Problem >> Using the listing below, reproduce exactly the lines from the one with "Sportsbriller (153, 116)" through the last, with all pictures left out.

Records supplied >>
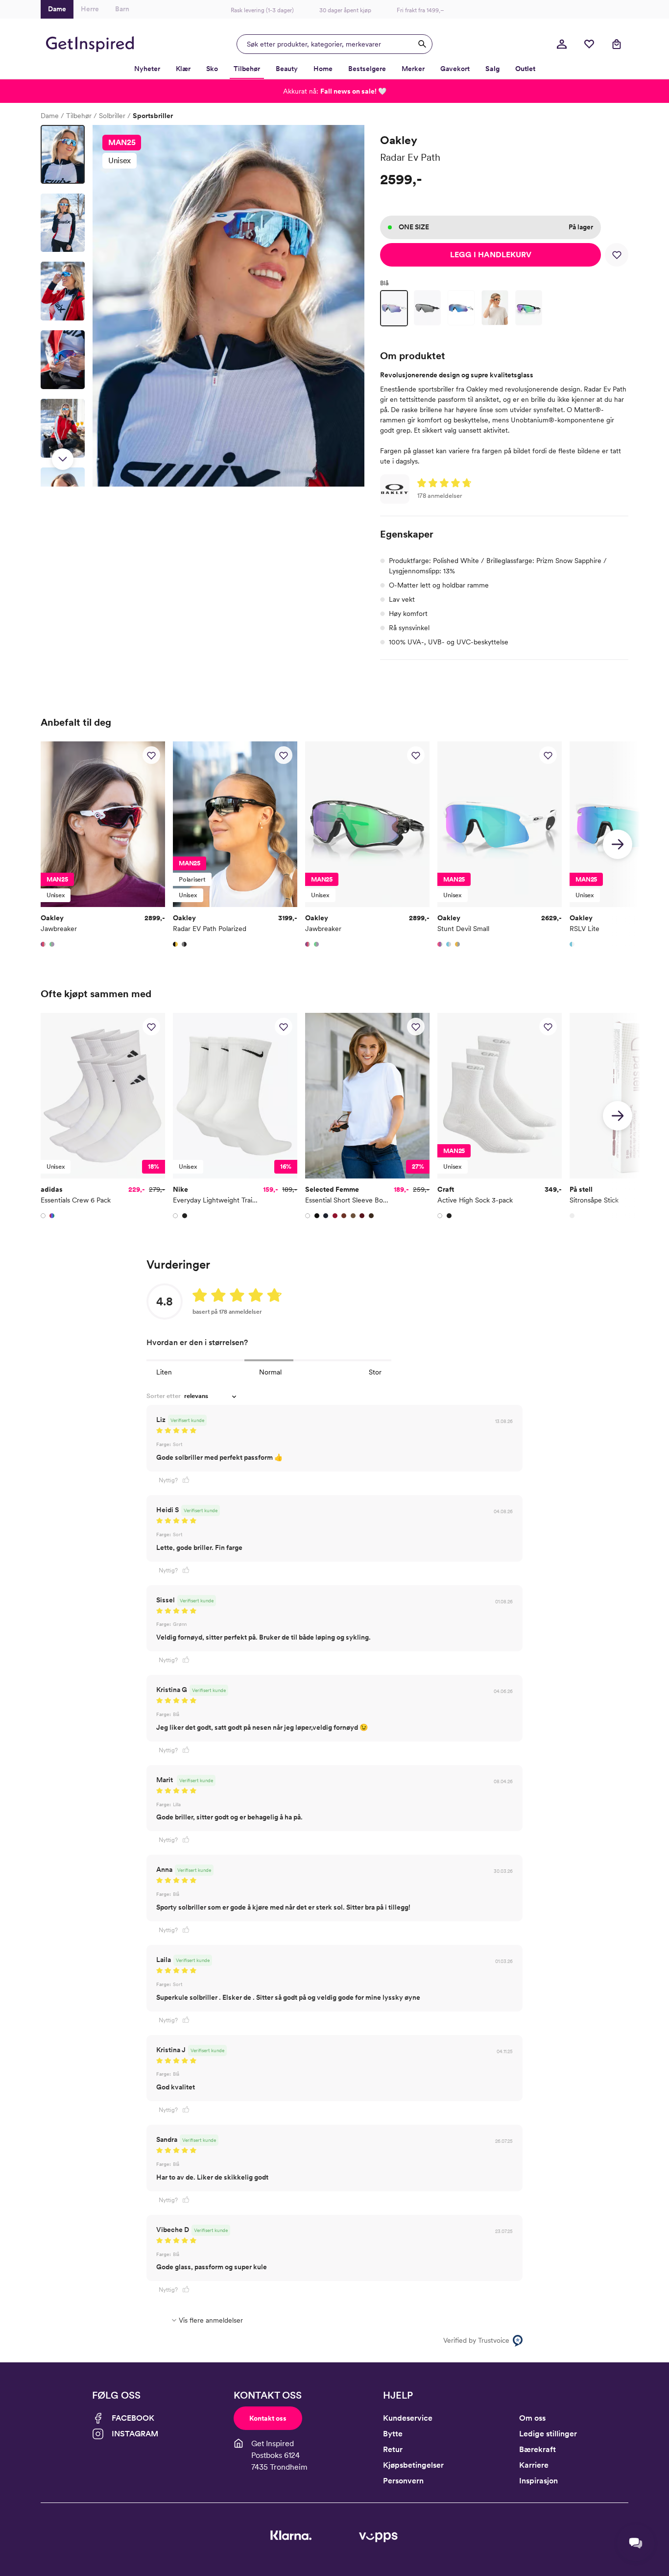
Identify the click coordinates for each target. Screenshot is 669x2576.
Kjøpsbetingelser (413, 2465)
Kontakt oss (268, 2418)
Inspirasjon (538, 2480)
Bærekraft (537, 2449)
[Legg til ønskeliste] (616, 255)
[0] (589, 44)
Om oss (532, 2418)
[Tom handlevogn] (616, 44)
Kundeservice (407, 2418)
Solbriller (112, 116)
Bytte (393, 2433)
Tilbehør (79, 116)
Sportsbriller (153, 116)
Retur (393, 2449)
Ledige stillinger (548, 2433)
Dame (50, 116)
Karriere (534, 2465)
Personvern (403, 2480)
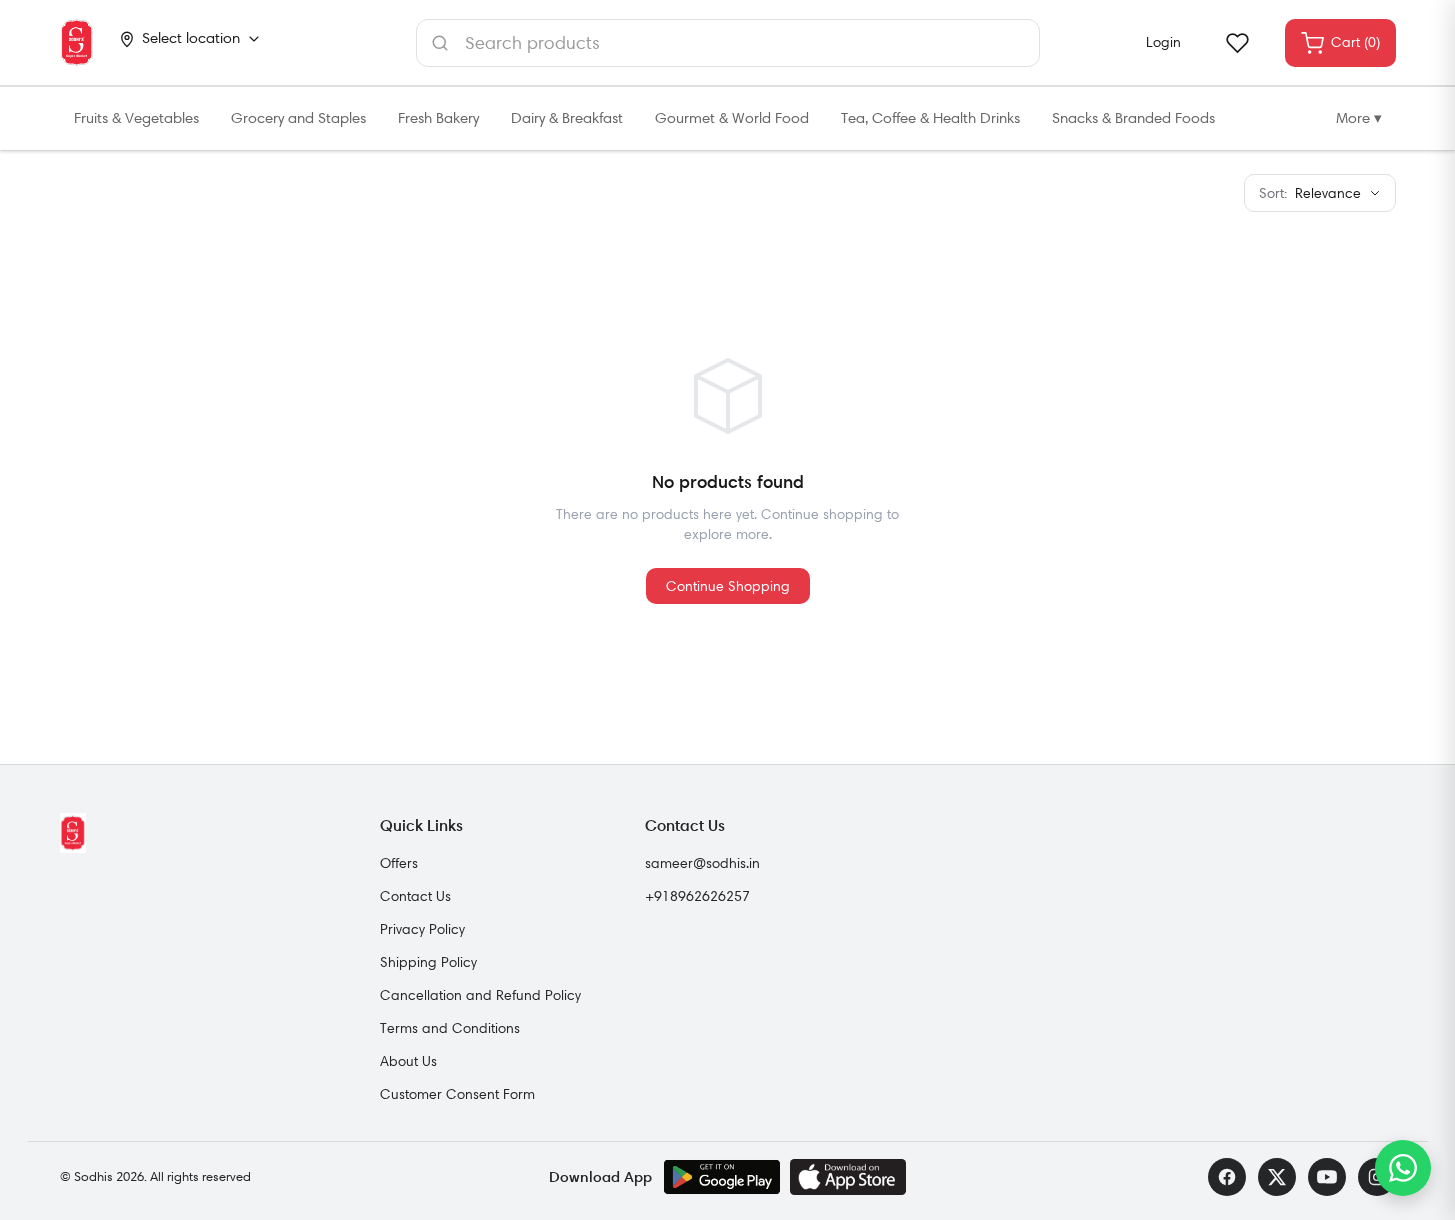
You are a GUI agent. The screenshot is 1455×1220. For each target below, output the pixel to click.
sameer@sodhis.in (702, 863)
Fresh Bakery (438, 118)
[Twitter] (1277, 1177)
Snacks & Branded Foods (1133, 118)
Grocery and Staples (298, 118)
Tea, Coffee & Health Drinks (930, 118)
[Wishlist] (1237, 43)
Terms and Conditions (450, 1028)
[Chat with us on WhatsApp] (1403, 1168)
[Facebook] (1227, 1177)
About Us (408, 1061)
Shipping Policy (428, 962)
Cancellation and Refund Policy (480, 995)
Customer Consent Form (457, 1094)
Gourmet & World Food (732, 118)
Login (1163, 42)
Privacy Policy (422, 929)
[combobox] (728, 43)
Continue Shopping (728, 586)
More (1359, 118)
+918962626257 (697, 896)
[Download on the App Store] (848, 1177)
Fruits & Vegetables (136, 118)
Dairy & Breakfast (567, 118)
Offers (399, 863)
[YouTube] (1327, 1177)
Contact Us (415, 896)
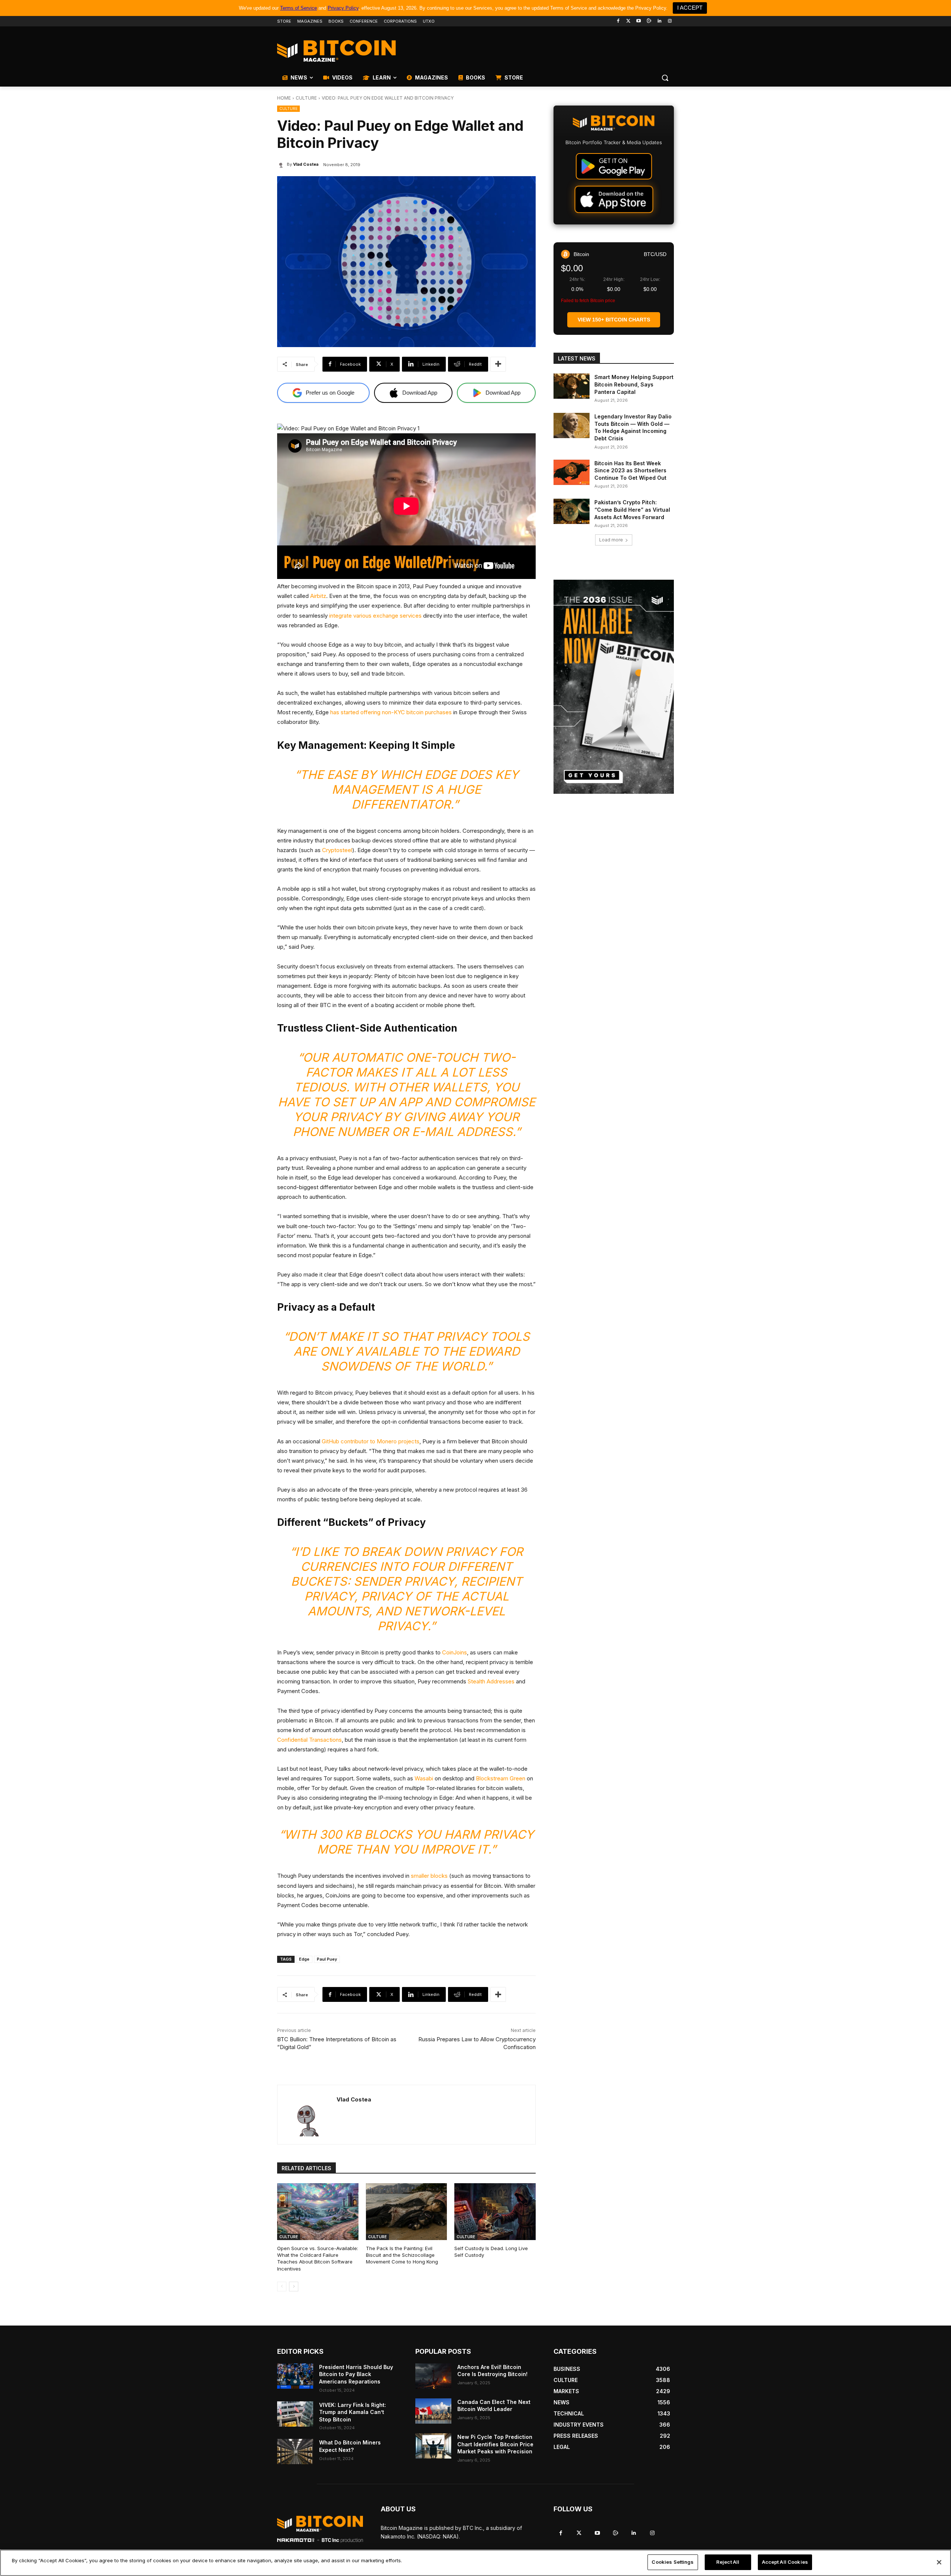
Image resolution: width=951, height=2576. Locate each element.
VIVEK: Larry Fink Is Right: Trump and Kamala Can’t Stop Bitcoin (352, 2412)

Solution to this problem >>
Sportsbriller (153, 116)
Retur (393, 2449)
Ledige stillinger (548, 2433)
Dame (50, 116)
Karriere (534, 2465)
Personvern (403, 2480)
You are a GUI agent. The screenshot is 1455×1220. For each target below, output the pixel to click.
sameer@sodhis.in (702, 863)
Fresh Bakery (438, 118)
[Twitter] (1277, 1177)
Snacks & Branded Foods (1133, 118)
Grocery and Staples (298, 118)
Tea, Coffee & Health Drinks (930, 118)
[Wishlist] (1237, 43)
Terms and Conditions (450, 1028)
[Chat with us on WhatsApp] (1403, 1168)
[Facebook] (1227, 1177)
About Us (408, 1061)
Shipping Policy (428, 962)
Cancellation and Refund Policy (480, 995)
Customer Consent Form (457, 1094)
Gourmet & World Food (732, 118)
Login (1163, 42)
Privacy Policy (422, 929)
[combobox] (728, 43)
Continue Shopping (728, 586)
More (1359, 118)
+918962626257 (697, 896)
[Download on the App Store] (848, 1177)
Fruits & Vegetables (136, 118)
Dairy & Breakfast (567, 118)
Offers (399, 863)
[YouTube] (1327, 1177)
Contact Us (415, 896)
Image resolution: width=951, height=2576. Locate each element.
VIVEK: Larry Fink Is Right: Trump and Kamala Can’t Stop Bitcoin (352, 2412)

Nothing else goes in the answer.